With deal done, Opec faces hurdles in making output cuts work

Business Friday 30/September/2016 18:03 PM
By: Times News Service
With deal done, Opec faces hurdles in making output cuts work

Dubai: The challenges Opec will confront trying to limit output were evident just minutes after the group agreed on the new plan. In an angry and sometimes incoherent briefing, Iraq’s oil minister railed against the journalists and analysts who estimate the amount of crude each member produces.
Why? Those estimates will be key to setting quotas and evaluating which countries are meeting their commitments to cap production and which aren’t. Iraq’s minister, Jabbar Al Luaibi, complained in Algiers that published estimates of Iraqi output were too low and warned that Iraq will refuse to accept figures that don’t match its own.
While Wednesday’s agreement imposed an overall production cap on the group of 14 oil producers, it didn’t assign individual limits — that was left to a committee that will report back at the Organisation of Petroleum Exporting Countries’ (Opec) next meeting in November. Agreeing and monitoring those targets will be fraught.
"They still need to come up with those individual country quotas,” Amrita Sen, chief oil analyst at consulting firm Energy Aspects Ltd. in London, said Thursday in a Bloomberg Radio interview. "The devil is in the detail.”
Opec ‘rhetoric’
Cheating by member states that exceeded their quotas was a constant challenge for the group until it scrapped individual limits on output in 2008. The group may even have a hard time just agreeing on production baselines, as demonstrated by Al Luaibi’s protest at Wednesday’s news conference in Algiers.
"I don’t think that what we have is a deal,” Jaafar Altaie, managing director at consultants Manaar Energy Group, said by phone from Abu Dhabi. "What we have is rhetoric alluding to a deal that gives breathing room for prices to rise and for Opec to decide on the terms of its agreement and how to put it into place.”
European Brent crude and US futures both jumped more than 5 per cent on Wednesday on speculation that the deal will tighten the supply-demand balance. Brent, the global benchmark, slipped 0.2 per cent to $48.59 a barrel at 3:32pm on Thursday in London.
‘Very upsetting’
Iraq’s Al Luaibi told reporters he disagreed with the production level Opec attributed to his country. Iraq told Opec it pumped 4.638 million barrels a day last month, while data that the group compiled from secondary sources — analysts and consultants — put Iraqi output for August at 4.354 million barrels a day. Opec publishes the two sets of production figures each month in a report.

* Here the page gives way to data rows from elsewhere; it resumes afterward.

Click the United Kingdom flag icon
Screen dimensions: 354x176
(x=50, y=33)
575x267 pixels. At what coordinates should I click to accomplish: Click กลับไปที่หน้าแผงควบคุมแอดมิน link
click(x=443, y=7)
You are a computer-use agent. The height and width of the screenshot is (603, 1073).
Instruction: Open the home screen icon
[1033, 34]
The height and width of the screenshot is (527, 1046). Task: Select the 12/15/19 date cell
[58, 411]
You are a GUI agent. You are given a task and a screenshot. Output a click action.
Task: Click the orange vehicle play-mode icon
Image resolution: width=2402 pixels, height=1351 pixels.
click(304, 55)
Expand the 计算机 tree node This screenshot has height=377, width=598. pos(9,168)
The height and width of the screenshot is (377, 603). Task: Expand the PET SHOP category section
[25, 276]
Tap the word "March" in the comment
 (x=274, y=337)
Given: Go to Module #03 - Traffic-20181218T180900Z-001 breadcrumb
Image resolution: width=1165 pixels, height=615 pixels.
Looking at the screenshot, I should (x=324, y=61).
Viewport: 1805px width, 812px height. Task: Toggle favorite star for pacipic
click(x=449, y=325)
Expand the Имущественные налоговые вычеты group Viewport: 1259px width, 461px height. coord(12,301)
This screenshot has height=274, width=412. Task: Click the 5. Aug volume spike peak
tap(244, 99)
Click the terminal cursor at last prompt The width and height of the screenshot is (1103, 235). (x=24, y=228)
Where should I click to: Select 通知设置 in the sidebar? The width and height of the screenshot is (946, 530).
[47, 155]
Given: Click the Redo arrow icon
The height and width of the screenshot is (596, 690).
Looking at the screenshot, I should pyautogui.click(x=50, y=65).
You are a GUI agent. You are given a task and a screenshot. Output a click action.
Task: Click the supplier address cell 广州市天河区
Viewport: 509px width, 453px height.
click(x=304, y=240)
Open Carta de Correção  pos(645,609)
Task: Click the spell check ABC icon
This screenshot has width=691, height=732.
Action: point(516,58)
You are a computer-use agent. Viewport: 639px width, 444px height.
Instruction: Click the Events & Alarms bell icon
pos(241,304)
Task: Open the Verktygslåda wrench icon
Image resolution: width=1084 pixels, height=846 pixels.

"All these secondary sources which are used by international organisations should be corrected,” Falah Al Amri, Iraq’s governor to Opec, said after the Algiers news briefing. "This is a really very, very upsetting figure. So this is what made our minister upset today in the meeting because you use figures which aren’t acceptable.”
Iraq pumped 4.48 million barrels a day in August, according to data compiled by Bloomberg.
Iraq itself hasn’t had a quota since 1991 as Opec gave the country the chance to recover from the first Gulf War. A proposal circulated at the meeting by the host country Algeria suggested Iraq will get a quota once again.
The are several other complexities.
Since Opec last set quotas for its members, four countries have either joined or re-joined Opec —Angola, Ecuador, Indonesia and Gabon. Moreover, Wednesday’s agreement is expected to exempt Nigeria and Libya, where sabotage and war have curbed output.
Then there are incentives to cheat — especially if prices don’t recover.
The biggest threat to Opec’s agreement might be "what happens if prices don’t rise enough for members to start balancing their budgets.” said Bell of Emirates NBD. "Every country is going to be fighting to get what’s best for them.”